Over the next few days, we spent our time touring the town and going to fittings throughout the day. We found the best tailor shop to be Bao Khanh, ironically the place our hotel recommended. But we didn’t realize that to the end. After being very impressed by their work, we continued to get more stuff made. Paul seems to think I am going on too long about tailoring, but it was such a cool place!

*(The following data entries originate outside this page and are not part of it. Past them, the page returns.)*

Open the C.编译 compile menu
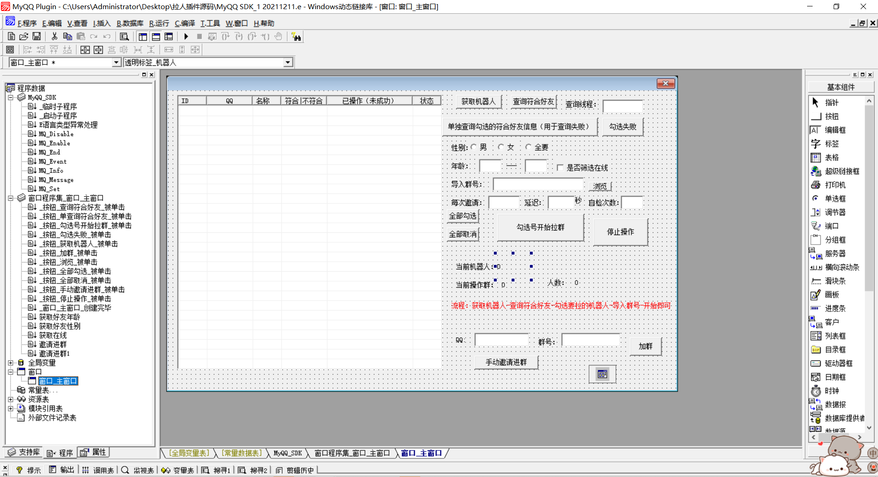The image size is (878, 477). (x=185, y=23)
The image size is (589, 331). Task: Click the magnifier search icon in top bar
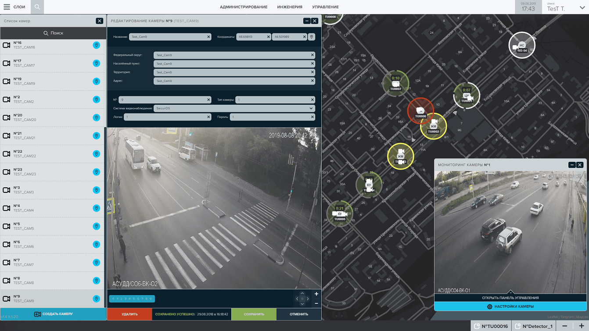[x=37, y=7]
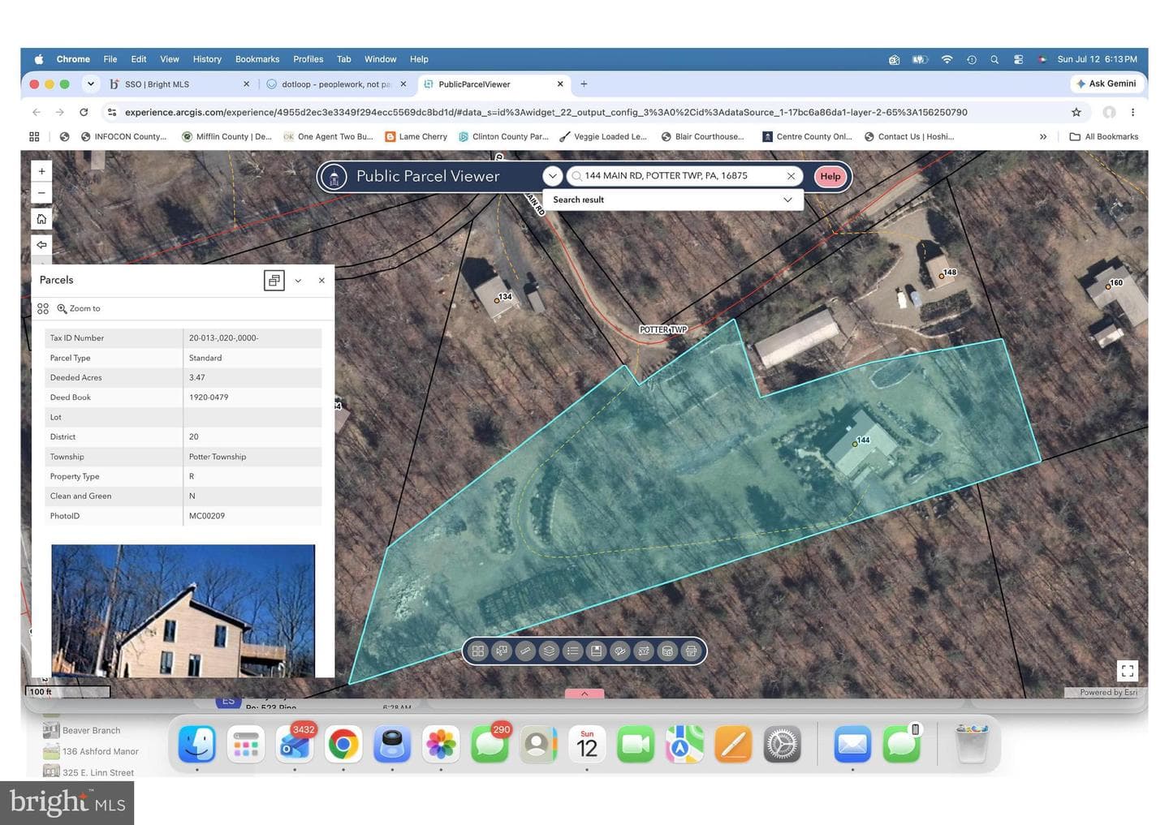
Task: Open the print widget
Action: click(x=691, y=651)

The food in Hoi Ann is unique and we enjoyed our share of
Cau Lao (local noodle dish), White Roses (shrimp in rice paper), cheap beer (20 cents) and lots of seafood. We toured around the old town and visited the large markets. Patti wanted to buy a basket they used (she is correcting my grammer as I type – only an English teacher! – now she wants me to take that out because she says there are lots of sentences she wants to fix!) for rice and beans and it was hilarious to watch these old ladies dumping out their beans and running up to her with their baskets. I don’t think they had any idea why she would possibly want an old basket, but in a month I’m sure someone will turn it into a business. She got lots of laughs and stares as she walked through the town with her new prized possession.

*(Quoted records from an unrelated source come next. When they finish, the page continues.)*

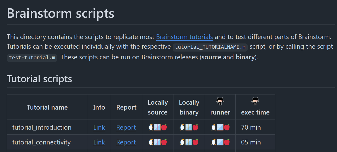Click the Windows icon in tutorial_introduction Locally binary
Image resolution: width=337 pixels, height=152 pixels.
(189, 128)
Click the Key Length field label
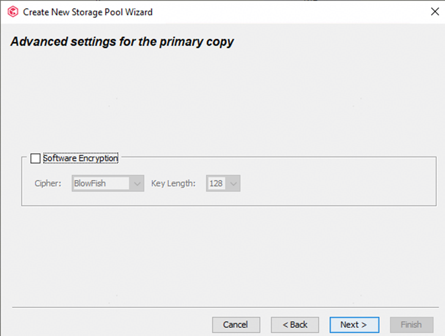The image size is (445, 336). coord(173,183)
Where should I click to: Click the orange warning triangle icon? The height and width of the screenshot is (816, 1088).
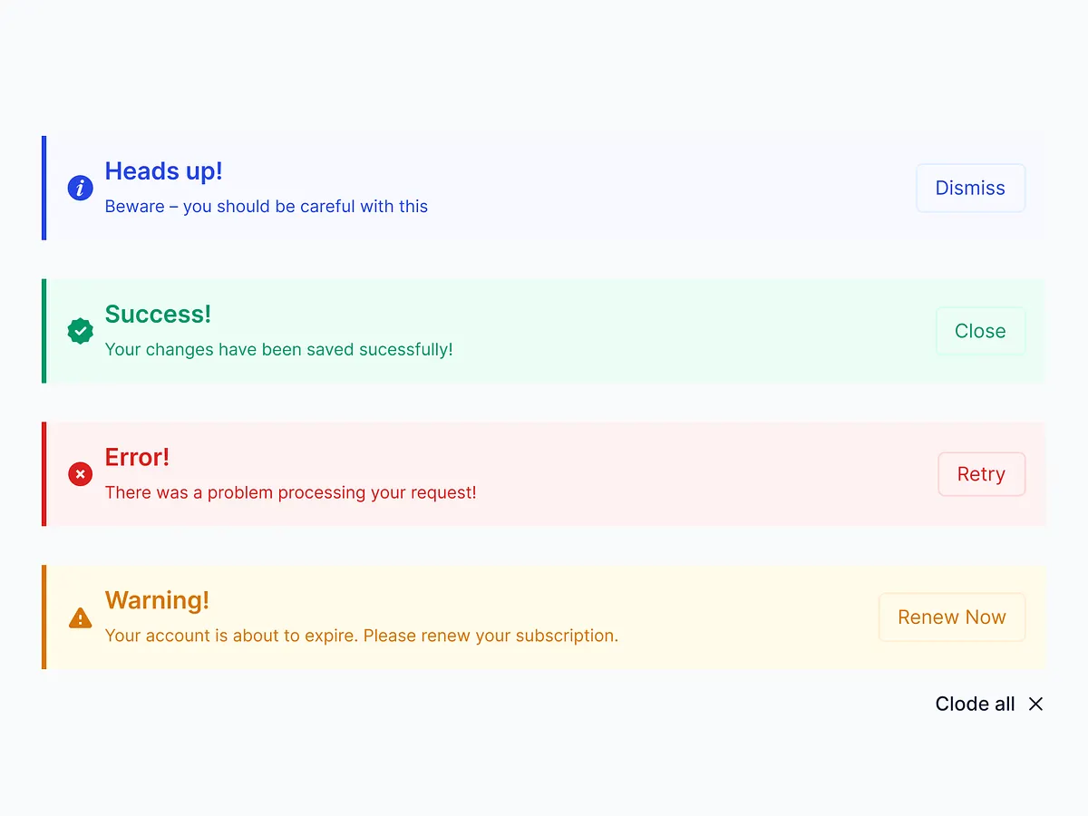80,617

We rented bikes one day and rode out to the beach. It was a really nice beach, but just way too hot to lay out. We were having lunch and watching some tourists load off the bus and get out their trusty Lonely Planet guidebooks and stumble around. Patti really liked our hotel and wanted to
tell all of them about it because it wasn’t in the guidebook. Later, we saw two of the same girls still wandering around and Patti ran up to them to tell them about our hotel. Paul wanted to try and make an escape in the hopes that they wouldn’t know she was with us. She proceeded to tell them all about this great hotel and how she had watched them earlier from the restaurant looking for a place. She couldn’t understand why they looked scared….hmmm….stalker lady! But she was quite happy that they decided to stay, although she kept waiting for her thank you from them. Total Huber moment.

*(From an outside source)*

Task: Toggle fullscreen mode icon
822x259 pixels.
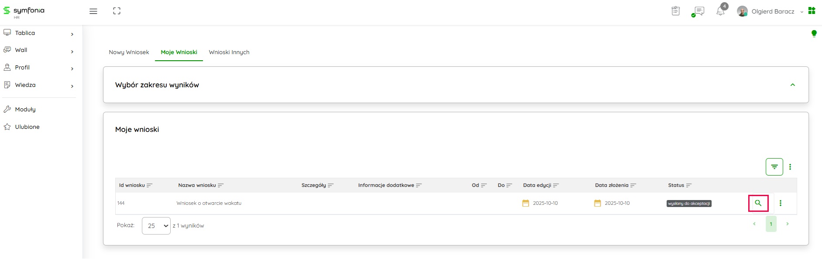Action: (117, 11)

We caught the overnight bus to Nha Trang, a popular beach destination. The bus was total torture says Patti, although I managed to get some sleep. There are four ways to get around Vietnam. 1. Fly – expensive. 2. Train – expensive (tourists pay 4x what locals pay) and slow. 3. Local Bus – after our experience with the local bus to Hoi Ann, we aren’t keen on that anymore. 4. Open Tour Buses – these run up and down the coast and are really cheap. The problem
is they get kickbacks from all the restaurants and places they stop. So you drive about an hour and then stop somewhere for 40 minutes, drive another hour…etc….it takes 12 hours to go 500 km.
We managed to make it to Nha Trang and decided to only spend the day there. It has a nice beach, but it is just so hot here, you really can’t lay out in the sun. Although the sand is nice, a lot of garbage washes up on the beach, making it pretty unappealing to go swimming. All over Asia, we have found that the concept of littering does not exist and people just chuck out their garbage onto the street. We did spend the afternoon lounging around, although with all the people trying to sell you everything, it is not very restful. It was interesting to see how the beach came alive around 5 pm with all the locals swimming and playing on the beach.
We took another open tour bus to Dalat this morning and are looking forward to a few days in the cooler weather here in the Central Highlands.